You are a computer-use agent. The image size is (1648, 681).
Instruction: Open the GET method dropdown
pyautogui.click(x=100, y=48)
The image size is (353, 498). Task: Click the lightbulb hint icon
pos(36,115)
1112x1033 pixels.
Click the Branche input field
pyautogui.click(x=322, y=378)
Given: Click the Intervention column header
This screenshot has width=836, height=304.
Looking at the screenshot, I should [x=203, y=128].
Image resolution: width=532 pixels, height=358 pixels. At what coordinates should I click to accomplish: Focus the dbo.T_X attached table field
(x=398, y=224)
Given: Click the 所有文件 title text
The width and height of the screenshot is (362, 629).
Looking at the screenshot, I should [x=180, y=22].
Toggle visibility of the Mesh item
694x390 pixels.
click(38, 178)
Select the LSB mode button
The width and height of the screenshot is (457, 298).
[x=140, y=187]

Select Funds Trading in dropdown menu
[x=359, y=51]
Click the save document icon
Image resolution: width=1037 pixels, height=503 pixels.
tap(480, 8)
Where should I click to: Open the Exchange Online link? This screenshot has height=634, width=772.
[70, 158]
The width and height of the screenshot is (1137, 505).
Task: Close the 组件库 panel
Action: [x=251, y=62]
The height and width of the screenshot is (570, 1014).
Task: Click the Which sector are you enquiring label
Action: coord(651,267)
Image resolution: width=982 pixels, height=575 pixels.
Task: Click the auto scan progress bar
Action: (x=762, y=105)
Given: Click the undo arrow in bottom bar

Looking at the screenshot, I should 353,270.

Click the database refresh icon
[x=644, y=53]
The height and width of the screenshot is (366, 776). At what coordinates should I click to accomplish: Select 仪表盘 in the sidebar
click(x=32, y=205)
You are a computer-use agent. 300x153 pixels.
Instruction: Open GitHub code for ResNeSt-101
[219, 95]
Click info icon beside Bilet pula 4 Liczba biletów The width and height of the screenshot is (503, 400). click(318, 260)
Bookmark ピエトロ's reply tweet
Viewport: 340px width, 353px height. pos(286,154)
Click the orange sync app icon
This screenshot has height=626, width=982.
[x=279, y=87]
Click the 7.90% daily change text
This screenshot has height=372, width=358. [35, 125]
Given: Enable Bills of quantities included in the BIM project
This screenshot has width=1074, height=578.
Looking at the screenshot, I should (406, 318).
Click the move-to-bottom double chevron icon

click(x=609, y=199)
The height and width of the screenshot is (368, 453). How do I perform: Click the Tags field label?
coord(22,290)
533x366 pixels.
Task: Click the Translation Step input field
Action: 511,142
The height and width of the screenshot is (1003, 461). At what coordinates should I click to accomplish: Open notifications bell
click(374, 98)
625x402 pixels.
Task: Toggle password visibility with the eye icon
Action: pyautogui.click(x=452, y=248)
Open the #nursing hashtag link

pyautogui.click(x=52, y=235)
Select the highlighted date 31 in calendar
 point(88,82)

• • •

■ Work task
Among the lines above, find those with the word "agent". Copy them.

■ Output for this exercise
You are a computer-use agent. The image size is (1648, 681).
You are a computer-use agent. 300x153 pixels.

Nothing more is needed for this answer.